Le métier de sociologue se définit d'après vous par un travail empirique, mais également par un travail critique de relecture des théories existantes. Dans votre analyse critique des concepts développés pour penser les sociétés différenciées et de leur utilisation dans les modèles sociologiques, vous vous attachez longuement à la théorie des champs de Bourdieu. Si vous affirmez que le concept de champ a une utilité scientifique, vous pointez les limites de sa validité pour appréhender l'hétérogénéité et la diversité des contextes. D'autres concepts, comme celui de «monde» de Becker (Les mondes de l'art, 1982) ou celui de «jeu» que vous avez développé dans votre analyse de la création littéraire [6], permettent d'inscrire les acteurs dans des cadres sociaux invisibles avec la notion de champ. Comment un concept comme celui de champ (ou d'habitus) peut-il être à la fois utile et critiquable ? De quoi la théorie des champs de Bourdieu nous parle-t-elle et de quoi ne nous parle-t-elle pas ?

B.L. : Le concept de champ me semble être un concept qui peut être très utile aux chercheurs si toutefois on n'en fait pas un «mot de passe» universel. Dans certains usages qu'en font les chercheurs, et parfois Bourdieu lui-même dans certains textes, le champ semble être le «bon contexte» dans lequel il faudrait systématiquement replacer les acteurs pour comprendre les pratiques. Quand on dit, par exemple, que les pratiques des acteurs (quels que soient ces acteurs et ces pratiques) sont à comprendre au croisement des habitus et d'un champ, on laisse entendre que tout contexte d'action est nécessairement un champ. Pourtant, le concept de champ à des limites socio-historiques d'utilisation et de pertinence : il existe des sociétés sans champ (les sociétés traditionnelles étudiées par les anthropologues sont des sociétés sans État, sans écriture et sans champ) et, dans des sociétés où des champs existent, tout espace social ne s'organise pas forcément sous la forme d'un champ. Les champs correspondent à des espaces de luttes pour le pouvoir et se situent essentiellement dans l'espace des classes dominantes. Il y a donc de nombreux pans de la société qui ne peuvent pas se comprendre à partir du concept de champ.

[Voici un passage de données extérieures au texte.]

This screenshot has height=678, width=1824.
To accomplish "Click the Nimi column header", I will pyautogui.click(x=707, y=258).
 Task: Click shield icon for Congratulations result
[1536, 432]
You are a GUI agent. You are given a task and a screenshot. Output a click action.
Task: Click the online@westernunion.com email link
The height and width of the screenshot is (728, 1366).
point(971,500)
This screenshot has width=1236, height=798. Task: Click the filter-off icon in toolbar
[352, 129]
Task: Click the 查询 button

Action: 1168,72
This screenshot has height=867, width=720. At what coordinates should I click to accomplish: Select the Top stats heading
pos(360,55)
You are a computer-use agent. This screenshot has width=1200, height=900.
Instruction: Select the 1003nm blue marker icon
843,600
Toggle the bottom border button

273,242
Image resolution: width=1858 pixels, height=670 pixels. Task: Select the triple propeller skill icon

Et puis, pour compliquer l'affaire, la notion de champ engage un certain point de vue de connaissance et délaisse d'autres points de vue. Par exemple, la notion de «monde» (Becker et Strauss), qui est une notion faussement cousine de celle de champ, ne s'intéresse pas en fait aux mêmes types d'acteurs et aux mêmes types de relations entre eux que la notion de «champ». Je pense donc que ce que l'on peut dire, sans prendre de risque, c'est que toute pratique doit se comprendre au croisement des dispositions incorporées (du passé incorporé) des acteurs et des contextes de leurs actions. Mais ces contextes ne sont pas forcément des champs : cela peut être l'espace des rapports de classe, un monde, une institution, un micro-groupe, un cadre d'interaction, etc. On ne cherchera pas à découper (ou à reconstruire) le même contexte selon le problème que l'on cherche à résoudre et les pratiques que l'on s'efforce de comprendre.

De même qu'il faut être prudent sur les limites historiques du champ, et se demander par exemple ce qu'est la littérature avant la constitution d'un champ littéraire au sens de Bourdieu (il situait cette constitution du champ à la fin XIXème siècle en ce qui concerne la France [7]), il faut se demander si tous les champs ont les mêmes propriétés. Sur ce point, il me semble que Bourdieu a généralisé trop hâtivement les propriétés du champ sur la base de ses premiers travaux. J'ai proposé de faire une différence entre les champs selon qu'ils ont des agents permanents ou non. Il y a, en effet, une grande différence entre un champ académique comme le champ philosophique où l'ensemble des agents sont payés pour philosopher et sont donc des professionnels, salariés de la philosophie et un champ artistique comme le champ littéraire qui est un espace où des acteurs ne s'inscrivent que «secondairement» parce qu'ils sont contraints d'avoir une activité rémunératrice située à l'extérieur du champ littéraire. J'ai donc proposé d'appeler l'espace littéraire un «jeu» pour désigner un «champ secondaire» au sein duquel les acteurs ne sont le plus souvent pas des permanents. Le «jeu» (jugé futile, secondaire : on ne joue légitimement en tant qu'adulte que si l'on a travaillé) s'oppose au «travail» (jugé sérieux, premier). Beaucoup d'espaces artistiques sont des «jeux», de même que certains espaces sportifs amateurs (il en reste encore quelques-uns...).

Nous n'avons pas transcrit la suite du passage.